**书面任务 1:** 请把模板引擎文段中"for c_product in"与"return ''.join(result)"之间（含首尾）的部分重写一遍，并将其中的"do_dots"改名为"get_attr"。
**书面任务 2:** 接着模板引擎文段的最后一句往下续写。

如何实现模板引擎呢？一个常用的方法是读入模板，然后将模板生成python代码，执行这些代码时，就会生成我们想要的结果。以上面的模板为例：

<p>Welcome, {{user_name}}!</p>
<p>Products:</p>
<ul>
{% for product in product_list %}
    <li>{{ product.name }}:
        {{ product.price|format_price }}</li>
{% endfor %}
</ul>

我们的引擎将会生成类似以下的代码：

def render_function(context, do_dots):
    c_user_name = context['user_name']
    c_product_list = context['product_list']
    c_format_price = context['format_price']

    result = []
    append_result = result.append
    extend_result = result.extend
    to_str = str

    extend_result([
        '<p>Welcome, ',
        to_str(c_user_name),
        '!</p>\n<p>Products:</p>\n<ul>\n'
    ])
    for c_product in c_product_list:
        extend_result([
            '\n    <li>',
            to_str(do_dots(c_product, 'name')),
            ':\n        ',
            to_str(c_format_price(do_dots(c_product, 'price'))),
            '</li>\n'
        ])
    append_result('\n</ul>\n')
    return ''.join(result)

每一个模板都会转化成一个render_function函数，这个函数context参数是一个字典，

函数的开头三行是读入参数的过程，每个context数据值被读到以’c_‘前缀开头的局部变量中，使用这样的前缀是为了避免与后面的变量发生变量名重复。

result列表是一个字符串列表，是我们最后要返回的数据，也就是生成html文件所需要的内容。使用类似下面风格的代码：

append_result = result.append
extend_result = result.extend
to_str = str

是为了将函数存储在局部变量里，减少函数调用所需要的时间，当需要大量调用该函数时，可以有效的提高代码运行的效率。

后面我们通过不断调用append_result和extend_result函数生成result，最后返回它的字符串形式。

开始动手

模板类

我们的模板引擎的核心是模板类，我们的目标是可以使用一个字符串以及参数组成的字典来初始化它，同时调用它的render方法就能得到渲染结果：

# Make a Templite object.
templite = Templite('''
    <h1>Hello !</h1>
    
    ''',
    {'upper': str.upper},
)

# Later, use it to render some data.
text = templite.render({
    'name': "Ned",
    'topics': ['Python', 'Geometry', 'Juggling'],
})

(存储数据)
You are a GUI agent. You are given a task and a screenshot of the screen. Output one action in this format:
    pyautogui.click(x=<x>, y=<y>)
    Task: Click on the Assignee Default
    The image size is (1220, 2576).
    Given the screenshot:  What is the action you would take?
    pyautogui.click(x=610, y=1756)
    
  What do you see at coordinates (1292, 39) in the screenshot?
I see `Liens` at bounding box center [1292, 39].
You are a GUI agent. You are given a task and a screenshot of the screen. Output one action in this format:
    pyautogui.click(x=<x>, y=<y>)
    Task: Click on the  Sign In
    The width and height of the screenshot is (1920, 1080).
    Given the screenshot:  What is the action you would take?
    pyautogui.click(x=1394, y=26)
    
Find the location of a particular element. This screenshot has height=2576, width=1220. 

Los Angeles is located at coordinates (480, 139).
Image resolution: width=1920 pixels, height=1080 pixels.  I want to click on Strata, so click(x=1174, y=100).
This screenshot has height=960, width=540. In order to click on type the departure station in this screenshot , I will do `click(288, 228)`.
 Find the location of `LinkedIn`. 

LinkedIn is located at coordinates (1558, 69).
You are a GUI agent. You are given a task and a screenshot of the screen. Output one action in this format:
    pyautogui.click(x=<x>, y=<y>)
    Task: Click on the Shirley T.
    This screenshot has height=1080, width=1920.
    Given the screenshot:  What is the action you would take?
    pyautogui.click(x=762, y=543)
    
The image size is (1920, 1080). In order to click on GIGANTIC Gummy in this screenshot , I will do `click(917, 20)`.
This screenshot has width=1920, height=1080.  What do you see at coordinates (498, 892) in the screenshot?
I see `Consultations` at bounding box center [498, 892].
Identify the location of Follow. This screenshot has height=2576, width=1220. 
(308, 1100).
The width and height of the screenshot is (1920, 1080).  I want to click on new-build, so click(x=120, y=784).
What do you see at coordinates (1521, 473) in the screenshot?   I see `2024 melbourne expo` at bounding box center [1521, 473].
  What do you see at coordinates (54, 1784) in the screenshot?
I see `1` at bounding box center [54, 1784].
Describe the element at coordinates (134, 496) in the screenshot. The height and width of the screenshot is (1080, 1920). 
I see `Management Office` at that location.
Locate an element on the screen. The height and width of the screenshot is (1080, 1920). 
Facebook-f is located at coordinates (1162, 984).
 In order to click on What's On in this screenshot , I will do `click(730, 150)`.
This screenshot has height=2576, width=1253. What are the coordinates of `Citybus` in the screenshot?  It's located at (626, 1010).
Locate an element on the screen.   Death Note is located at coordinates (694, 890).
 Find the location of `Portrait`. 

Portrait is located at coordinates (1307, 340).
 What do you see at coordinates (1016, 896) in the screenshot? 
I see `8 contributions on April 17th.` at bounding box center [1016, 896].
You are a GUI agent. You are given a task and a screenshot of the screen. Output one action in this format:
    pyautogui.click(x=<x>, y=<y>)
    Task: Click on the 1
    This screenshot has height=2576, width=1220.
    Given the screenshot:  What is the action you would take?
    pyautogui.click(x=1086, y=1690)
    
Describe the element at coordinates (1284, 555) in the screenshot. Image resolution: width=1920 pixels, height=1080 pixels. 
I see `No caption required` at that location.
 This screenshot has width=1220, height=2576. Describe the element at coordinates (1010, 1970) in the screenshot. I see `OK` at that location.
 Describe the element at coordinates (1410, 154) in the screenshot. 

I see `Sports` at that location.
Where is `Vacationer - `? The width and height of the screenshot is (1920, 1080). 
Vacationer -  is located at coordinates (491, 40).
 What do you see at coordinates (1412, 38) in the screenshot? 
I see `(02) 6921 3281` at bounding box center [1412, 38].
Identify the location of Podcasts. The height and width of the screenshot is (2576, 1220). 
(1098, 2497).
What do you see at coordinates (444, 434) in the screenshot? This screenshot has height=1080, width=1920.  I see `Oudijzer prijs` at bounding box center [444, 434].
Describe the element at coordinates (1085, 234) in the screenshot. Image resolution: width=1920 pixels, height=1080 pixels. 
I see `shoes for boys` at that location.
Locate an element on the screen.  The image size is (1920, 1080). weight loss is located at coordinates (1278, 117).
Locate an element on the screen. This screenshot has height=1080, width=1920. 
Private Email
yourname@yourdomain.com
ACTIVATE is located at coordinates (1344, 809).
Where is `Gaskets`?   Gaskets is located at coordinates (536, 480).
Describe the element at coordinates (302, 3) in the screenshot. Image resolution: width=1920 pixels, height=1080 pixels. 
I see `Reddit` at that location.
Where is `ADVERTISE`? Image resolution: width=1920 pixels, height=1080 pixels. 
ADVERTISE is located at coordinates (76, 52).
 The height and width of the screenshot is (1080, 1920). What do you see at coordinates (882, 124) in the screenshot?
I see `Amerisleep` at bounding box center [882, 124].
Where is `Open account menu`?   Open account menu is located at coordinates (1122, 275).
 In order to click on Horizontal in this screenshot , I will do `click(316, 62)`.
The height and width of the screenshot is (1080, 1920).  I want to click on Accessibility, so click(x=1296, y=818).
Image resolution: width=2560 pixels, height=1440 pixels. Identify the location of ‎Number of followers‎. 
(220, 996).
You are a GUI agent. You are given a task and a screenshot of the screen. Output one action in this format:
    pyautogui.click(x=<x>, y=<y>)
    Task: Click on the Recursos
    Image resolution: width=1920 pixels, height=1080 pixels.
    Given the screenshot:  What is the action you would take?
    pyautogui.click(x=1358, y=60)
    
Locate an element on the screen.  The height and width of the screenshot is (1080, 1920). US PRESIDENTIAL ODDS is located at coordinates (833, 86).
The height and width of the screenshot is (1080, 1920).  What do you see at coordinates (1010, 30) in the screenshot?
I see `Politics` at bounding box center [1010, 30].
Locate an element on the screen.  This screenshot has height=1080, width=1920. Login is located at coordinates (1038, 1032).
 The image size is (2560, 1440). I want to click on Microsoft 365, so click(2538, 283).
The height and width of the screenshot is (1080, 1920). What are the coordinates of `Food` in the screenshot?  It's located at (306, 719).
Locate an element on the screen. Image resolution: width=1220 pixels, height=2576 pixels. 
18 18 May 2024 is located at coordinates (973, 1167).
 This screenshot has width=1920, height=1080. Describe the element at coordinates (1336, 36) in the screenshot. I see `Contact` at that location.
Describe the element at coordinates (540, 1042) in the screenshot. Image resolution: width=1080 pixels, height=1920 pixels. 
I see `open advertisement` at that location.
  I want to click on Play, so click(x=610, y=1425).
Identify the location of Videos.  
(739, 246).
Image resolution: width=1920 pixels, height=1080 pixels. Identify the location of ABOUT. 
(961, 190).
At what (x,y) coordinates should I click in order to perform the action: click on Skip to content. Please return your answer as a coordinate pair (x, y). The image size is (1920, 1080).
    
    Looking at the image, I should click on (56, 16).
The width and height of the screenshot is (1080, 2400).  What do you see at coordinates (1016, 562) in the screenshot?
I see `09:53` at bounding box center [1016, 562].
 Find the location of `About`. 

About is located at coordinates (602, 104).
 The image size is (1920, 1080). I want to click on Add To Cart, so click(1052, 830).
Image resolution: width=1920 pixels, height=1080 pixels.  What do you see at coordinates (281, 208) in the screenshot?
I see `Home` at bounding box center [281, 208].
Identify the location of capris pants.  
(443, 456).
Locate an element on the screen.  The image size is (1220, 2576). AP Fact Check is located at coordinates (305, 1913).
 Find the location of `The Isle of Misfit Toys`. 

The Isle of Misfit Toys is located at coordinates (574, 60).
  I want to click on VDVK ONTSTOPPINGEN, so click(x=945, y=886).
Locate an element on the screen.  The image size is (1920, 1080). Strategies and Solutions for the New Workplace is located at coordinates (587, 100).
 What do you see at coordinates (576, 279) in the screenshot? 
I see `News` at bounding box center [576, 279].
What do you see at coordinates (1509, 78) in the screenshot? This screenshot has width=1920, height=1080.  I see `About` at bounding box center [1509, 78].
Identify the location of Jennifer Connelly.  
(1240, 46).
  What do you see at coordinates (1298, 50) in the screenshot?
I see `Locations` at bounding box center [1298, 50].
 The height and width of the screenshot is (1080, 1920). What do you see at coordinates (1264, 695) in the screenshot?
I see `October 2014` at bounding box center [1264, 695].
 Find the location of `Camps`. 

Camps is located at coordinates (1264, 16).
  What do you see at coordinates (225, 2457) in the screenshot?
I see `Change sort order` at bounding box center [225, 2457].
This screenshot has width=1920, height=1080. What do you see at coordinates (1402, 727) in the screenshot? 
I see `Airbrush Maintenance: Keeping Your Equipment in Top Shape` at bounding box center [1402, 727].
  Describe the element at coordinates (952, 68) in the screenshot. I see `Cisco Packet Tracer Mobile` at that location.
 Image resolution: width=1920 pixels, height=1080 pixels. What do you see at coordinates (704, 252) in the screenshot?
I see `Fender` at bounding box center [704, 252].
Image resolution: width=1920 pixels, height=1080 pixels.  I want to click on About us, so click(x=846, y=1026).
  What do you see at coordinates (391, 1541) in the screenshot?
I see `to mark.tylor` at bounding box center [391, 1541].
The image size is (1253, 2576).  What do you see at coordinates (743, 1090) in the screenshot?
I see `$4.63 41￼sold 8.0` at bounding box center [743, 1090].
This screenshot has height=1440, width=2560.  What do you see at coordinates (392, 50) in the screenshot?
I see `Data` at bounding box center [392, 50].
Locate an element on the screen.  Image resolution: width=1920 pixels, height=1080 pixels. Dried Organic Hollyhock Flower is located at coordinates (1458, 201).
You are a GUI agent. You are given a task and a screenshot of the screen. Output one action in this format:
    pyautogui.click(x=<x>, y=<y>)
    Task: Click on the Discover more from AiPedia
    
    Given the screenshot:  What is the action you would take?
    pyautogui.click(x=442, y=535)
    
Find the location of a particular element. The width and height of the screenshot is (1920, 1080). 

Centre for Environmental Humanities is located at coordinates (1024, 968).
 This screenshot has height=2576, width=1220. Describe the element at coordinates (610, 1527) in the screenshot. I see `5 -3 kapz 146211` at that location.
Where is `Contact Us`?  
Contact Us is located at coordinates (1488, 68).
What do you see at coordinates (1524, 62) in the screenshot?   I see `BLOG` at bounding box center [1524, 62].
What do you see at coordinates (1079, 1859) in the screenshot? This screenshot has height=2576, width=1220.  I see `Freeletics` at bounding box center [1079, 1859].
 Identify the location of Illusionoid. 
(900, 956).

**答案 1:**
for c_product in c_product_list:
        extend_result([
            '\n    <li>',
            to_str(get_attr(c_product, 'name')),
            ':\n        ',
            to_str(c_format_price(get_attr(c_product, 'price'))),
            '</li>\n'
        ])
    append_result('\n</ul>\n')
    return ''.join(result)

**答案 2:**
下面是模板类的具体实现过程，为了使代码模块化，我们再定义另一个类：CodeBuilder。

CodeBuilder类的实现

该类主要是为了方便我们创建生成python代码，它可以添加多行代码，处理缩进，最后还可以返回编译后的python代码：

class CodeBuilder(object):
    """Build source code conveniently."""

    def __init__(self, indent=0):
        self.code = []
        self.indent_level = indent

add_line函数添加一个新行代码，同时注意缩进的处理：

    def add_line(self, line):
        """Add a line of source to the code.

        Indentation and newline will be added for you, don't provide them.

        """
        self.code.extend([" " * self.indent_level, line, "\n"])

indent和dedent函数增大和减少缩进：

    INDENT_STEP = 4      

    def indent(self):
        """Increase the current indent for following lines."""
        self.indent_level += self.INDENT_STEP

    def dedent(self):
        """Decrease the current indent for following lines."""
        self.indent_level -= self.INDENT_STEP

add_section函数返回另一个CodeBuilder对象，这样当我们想在特定的位置留出空间时，调用该方法即可。

    def add_section(self):
        """Add a section, a sub-CodeBuilder."""
        section = CodeBuilder(self.indent_level)
        self.code.append(section)
        return section

__str__连接self.code产生单个字符串，注意到self.code可能包括其他CodeBuilder对象，遇到这种情况时，它将会递归调用该方法。

get_globals方法通过执行生成代码返回一个字典，包含变量名和变量的值。

    def get_globals(self):
        """Execute the code, and return a dict of globals it defines."""
        # A check that the caller really finished all the blocks they started.
        assert self.indent_level == 0
        # Get the Python source as a single string.
        python_source = str(self)
        # Execute the source, defining globals, and return them.
        global_namespace = {}
        exec(python_source, global_namespace)
        return global_namespace

Templite类的具体实现

将一个模板成功编译成python代码的大部分过程会在这个类中实行。首先是初始化函数：

    def __init__(self, text, *contexts):
        """Construct a Templite with the given `text`.

        `contexts` are dictionaries of values to use for future renderings.
        These are good for filters and global values.

        """
        self.context = {}
        for context in contexts:
            self.context.update(context)

我们创建两个集合用于存放变量：

        self.all_vars = set()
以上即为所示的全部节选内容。